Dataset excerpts
▬▬▬
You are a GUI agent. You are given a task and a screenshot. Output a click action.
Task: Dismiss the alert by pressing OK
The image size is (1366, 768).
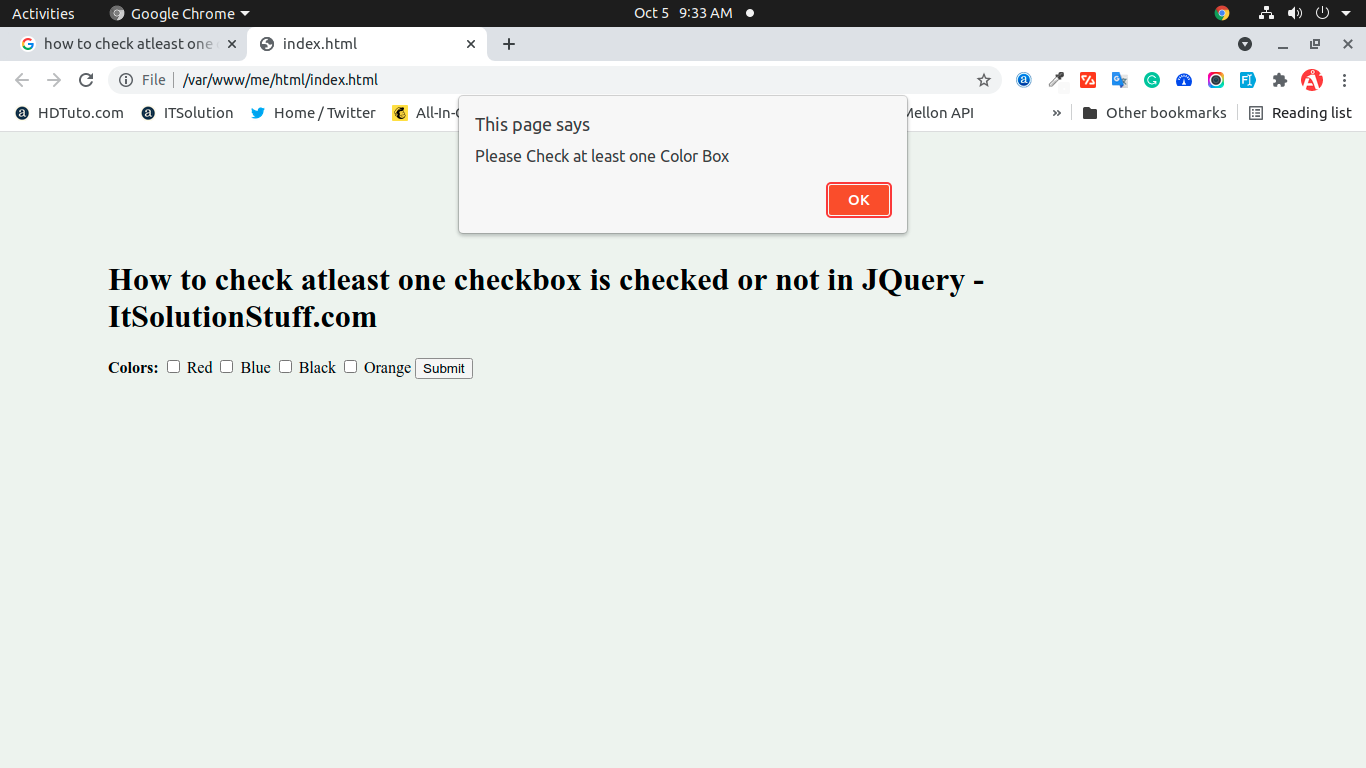click(858, 199)
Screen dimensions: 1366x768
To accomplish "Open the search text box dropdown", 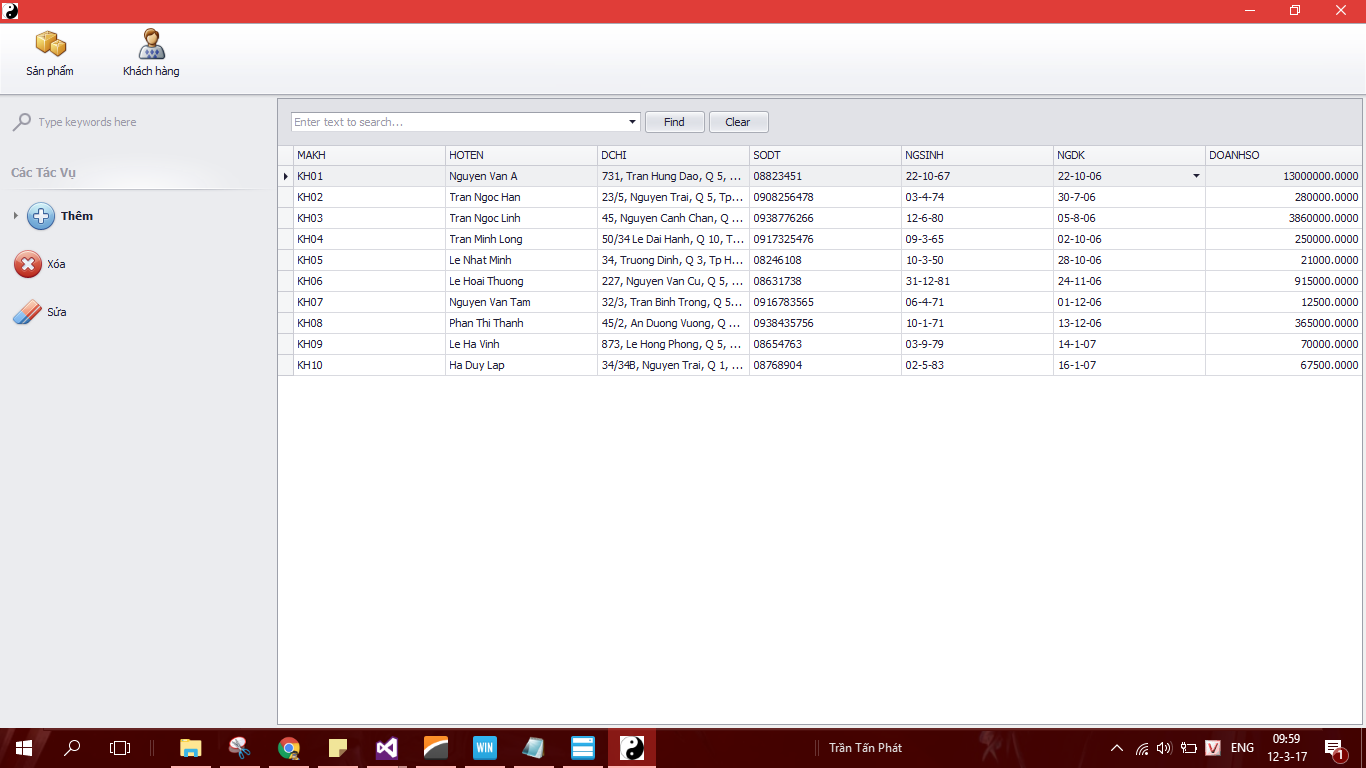I will point(632,122).
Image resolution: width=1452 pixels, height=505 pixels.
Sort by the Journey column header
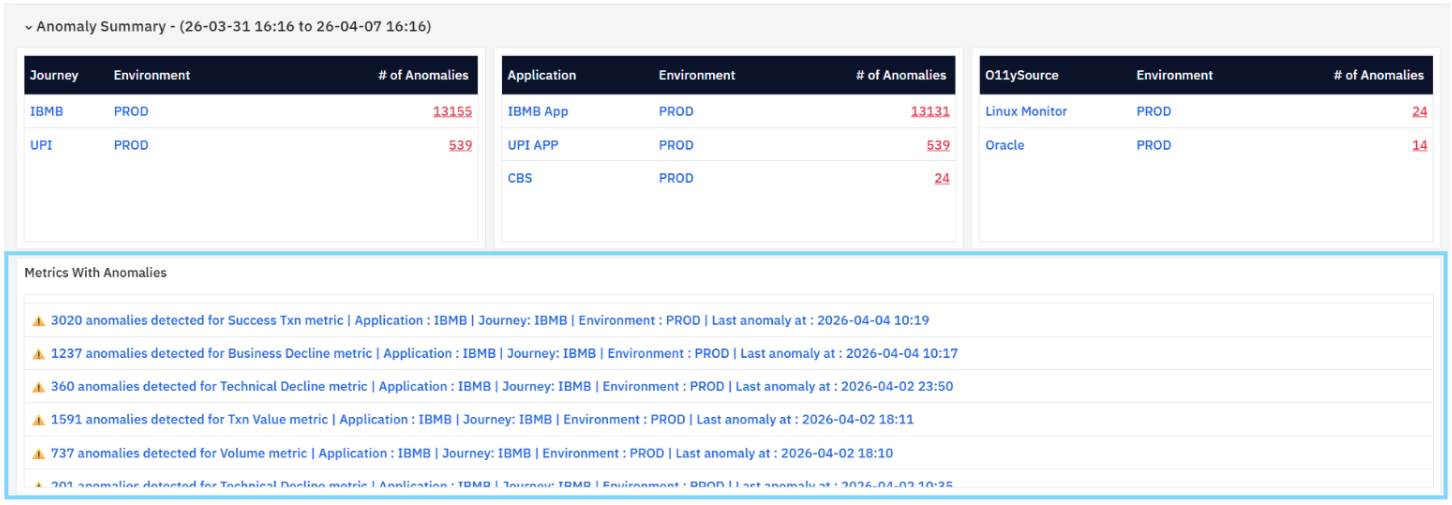(x=54, y=75)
▬▬▬
#### [Task item]
For this exercise, write out exactly the lines from the one with "Image resolution: width=1452" through the last line of the records, inclusive, and leave each picture out.

#### [Answer space]
Image resolution: width=1452 pixels, height=505 pixels.
Sort by the Journey column header
(x=54, y=75)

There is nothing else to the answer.